━━━ PROVIDED INFORMATION

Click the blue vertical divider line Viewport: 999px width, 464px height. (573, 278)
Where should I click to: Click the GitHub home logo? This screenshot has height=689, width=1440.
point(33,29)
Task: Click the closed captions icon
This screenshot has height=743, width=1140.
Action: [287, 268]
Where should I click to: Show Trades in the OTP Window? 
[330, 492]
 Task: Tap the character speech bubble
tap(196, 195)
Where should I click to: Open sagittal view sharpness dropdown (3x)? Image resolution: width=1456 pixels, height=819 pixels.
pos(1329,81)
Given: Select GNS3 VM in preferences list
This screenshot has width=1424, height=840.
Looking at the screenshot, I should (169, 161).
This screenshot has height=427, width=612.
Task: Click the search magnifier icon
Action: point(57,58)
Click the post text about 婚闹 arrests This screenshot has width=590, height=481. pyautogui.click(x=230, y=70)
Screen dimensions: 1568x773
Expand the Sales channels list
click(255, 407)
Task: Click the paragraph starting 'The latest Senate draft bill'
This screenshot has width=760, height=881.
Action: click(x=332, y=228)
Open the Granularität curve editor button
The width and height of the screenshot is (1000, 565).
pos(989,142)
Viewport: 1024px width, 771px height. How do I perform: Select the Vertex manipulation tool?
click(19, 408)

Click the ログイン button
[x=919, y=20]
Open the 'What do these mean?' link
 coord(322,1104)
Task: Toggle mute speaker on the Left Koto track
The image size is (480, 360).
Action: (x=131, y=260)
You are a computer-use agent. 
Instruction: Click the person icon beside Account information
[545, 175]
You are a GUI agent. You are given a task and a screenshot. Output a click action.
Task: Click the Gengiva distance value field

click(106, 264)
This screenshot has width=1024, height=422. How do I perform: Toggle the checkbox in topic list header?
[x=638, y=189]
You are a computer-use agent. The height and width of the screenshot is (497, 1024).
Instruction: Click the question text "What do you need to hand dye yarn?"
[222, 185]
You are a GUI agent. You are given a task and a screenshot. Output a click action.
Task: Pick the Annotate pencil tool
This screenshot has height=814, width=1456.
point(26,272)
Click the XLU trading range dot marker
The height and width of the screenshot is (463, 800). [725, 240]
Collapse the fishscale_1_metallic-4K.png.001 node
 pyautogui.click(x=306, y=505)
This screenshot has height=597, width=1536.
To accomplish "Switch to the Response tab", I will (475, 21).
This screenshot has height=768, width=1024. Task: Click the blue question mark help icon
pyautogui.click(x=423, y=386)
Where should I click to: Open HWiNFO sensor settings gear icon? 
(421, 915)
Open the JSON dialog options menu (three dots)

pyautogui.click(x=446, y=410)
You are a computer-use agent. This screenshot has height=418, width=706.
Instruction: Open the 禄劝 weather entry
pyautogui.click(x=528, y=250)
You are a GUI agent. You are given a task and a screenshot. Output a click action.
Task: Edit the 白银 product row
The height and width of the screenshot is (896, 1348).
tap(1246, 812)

━━━━━━

# [EXERCISE BRIEF]
Produce a word-for-word copy of all the entries above.

# [REPLY]
Click the blue vertical divider line Viewport: 999px width, 464px height. (573, 278)
Where should I click to: Click the GitHub home logo? This screenshot has height=689, width=1440.
point(33,29)
Task: Click the closed captions icon
This screenshot has height=743, width=1140.
Action: [287, 268]
Where should I click to: Show Trades in the OTP Window? 
[330, 492]
 Task: Tap the character speech bubble
tap(196, 195)
Where should I click to: Open sagittal view sharpness dropdown (3x)? Image resolution: width=1456 pixels, height=819 pixels.
pos(1329,81)
Given: Select GNS3 VM in preferences list
This screenshot has width=1424, height=840.
Looking at the screenshot, I should (169, 161).
This screenshot has height=427, width=612.
Task: Click the search magnifier icon
Action: point(57,58)
Click the post text about 婚闹 arrests This screenshot has width=590, height=481. pyautogui.click(x=230, y=70)
Screen dimensions: 1568x773
Expand the Sales channels list
click(255, 407)
Task: Click the paragraph starting 'The latest Senate draft bill'
This screenshot has width=760, height=881.
Action: click(x=332, y=228)
Open the Granularität curve editor button
The width and height of the screenshot is (1000, 565).
pos(989,142)
Viewport: 1024px width, 771px height. How do I perform: Select the Vertex manipulation tool?
click(19, 408)

Click the ログイン button
[x=919, y=20]
Open the 'What do these mean?' link
 coord(322,1104)
Task: Toggle mute speaker on the Left Koto track
The image size is (480, 360).
Action: (x=131, y=260)
You are a computer-use agent. 
Instruction: Click the person icon beside Account information
[545, 175]
You are a GUI agent. You are given a task and a screenshot. Output a click action.
Task: Click the Gengiva distance value field

click(106, 264)
This screenshot has width=1024, height=422. How do I perform: Toggle the checkbox in topic list header?
[x=638, y=189]
You are a computer-use agent. The height and width of the screenshot is (497, 1024).
Instruction: Click the question text "What do you need to hand dye yarn?"
[222, 185]
You are a GUI agent. You are given a task and a screenshot. Output a click action.
Task: Pick the Annotate pencil tool
This screenshot has height=814, width=1456.
point(26,272)
Click the XLU trading range dot marker
The height and width of the screenshot is (463, 800). [725, 240]
Collapse the fishscale_1_metallic-4K.png.001 node
 pyautogui.click(x=306, y=505)
This screenshot has height=597, width=1536.
To accomplish "Switch to the Response tab", I will (475, 21).
This screenshot has height=768, width=1024. Task: Click the blue question mark help icon
pyautogui.click(x=423, y=386)
Where should I click to: Open HWiNFO sensor settings gear icon? 
(421, 915)
Open the JSON dialog options menu (three dots)

pyautogui.click(x=446, y=410)
You are a computer-use agent. This screenshot has height=418, width=706.
Instruction: Open the 禄劝 weather entry
pyautogui.click(x=528, y=250)
You are a GUI agent. You are given a task and a screenshot. Output a click action.
Task: Edit the 白银 product row
The height and width of the screenshot is (896, 1348).
tap(1246, 812)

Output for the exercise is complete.